Paradise

In ancient languages, including Persian, Babylonian, Hebrew, and Greek, the root for the word “paradise” means “garden.” The enclosed garden of antiquity suggested tranquility, and in many cultures symbolized innocence of consciousness, absence of shame and guilt, like the simplicity of a child, or the fragrant flowers within paradise. The idyllic paradise of these cultures was not heaven but an earthly place of rest. The Hebrew “sheol,” abode of the dead, was a deprecated paradise, a station of rest, however gloomy. Only consciousness, called by scriptural Genesis “the knowledge of good and evil,” disrupted and lost for humanity the inheritance of paradise, intended to be its permanent abode.

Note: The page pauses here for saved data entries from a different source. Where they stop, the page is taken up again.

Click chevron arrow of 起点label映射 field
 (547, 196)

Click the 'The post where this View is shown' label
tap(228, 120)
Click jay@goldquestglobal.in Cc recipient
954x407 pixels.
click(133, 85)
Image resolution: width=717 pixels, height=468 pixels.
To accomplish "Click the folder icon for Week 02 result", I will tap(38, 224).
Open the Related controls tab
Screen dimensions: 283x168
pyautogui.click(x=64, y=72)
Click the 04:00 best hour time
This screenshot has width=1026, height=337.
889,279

The sense of paradise as resting place is obliquely referenced in the canonical New Testament parable of the beggar Lazarus, who upon death dwells in “the bosom of Abraham.” More specifically, the New Testament cites the words of Jesus in the Passion wherein the crucified thief is assured that he will soon be with Jesus in paradise. As some Gnostic sources pointed out, Jesus would go to paradise (sheol?) upon his death because the spiritual abode of God was too distant to achieve and too distinct to accommodate material beings. To some Gnostics, heaven, the pleroma, could only be achieved with practiced knowledge, “gnosis.”

So while “sheol” may have become purgatory in Christianity, the concept of paradise lingered even through the Middle Ages. Thomas Aquinas affirmed that paradise was originally both a corporeal and a spiritual place, intended by God as a dwelling for immortal human beings, while heaven was the dwelling place of angels, not humans.

Dante’s adoption of the title “Paradiso” to describe the third book of his Divine Comedy adopts a misnomer based on his complicated version of cosmology. Dante’s heaven includes multiple heavens trasversed physically through the solar system, from purgatory through paradise, and on past moon, sun, planets and stars, to Empyrean. Earthly paradise is barely mentioned (only in Canto 1) as Dante and Beatrice quickly ascend like astronauts through the heavens, literally. Paradise is merely a sighting along the way, “that place, made for mankind as its true home.”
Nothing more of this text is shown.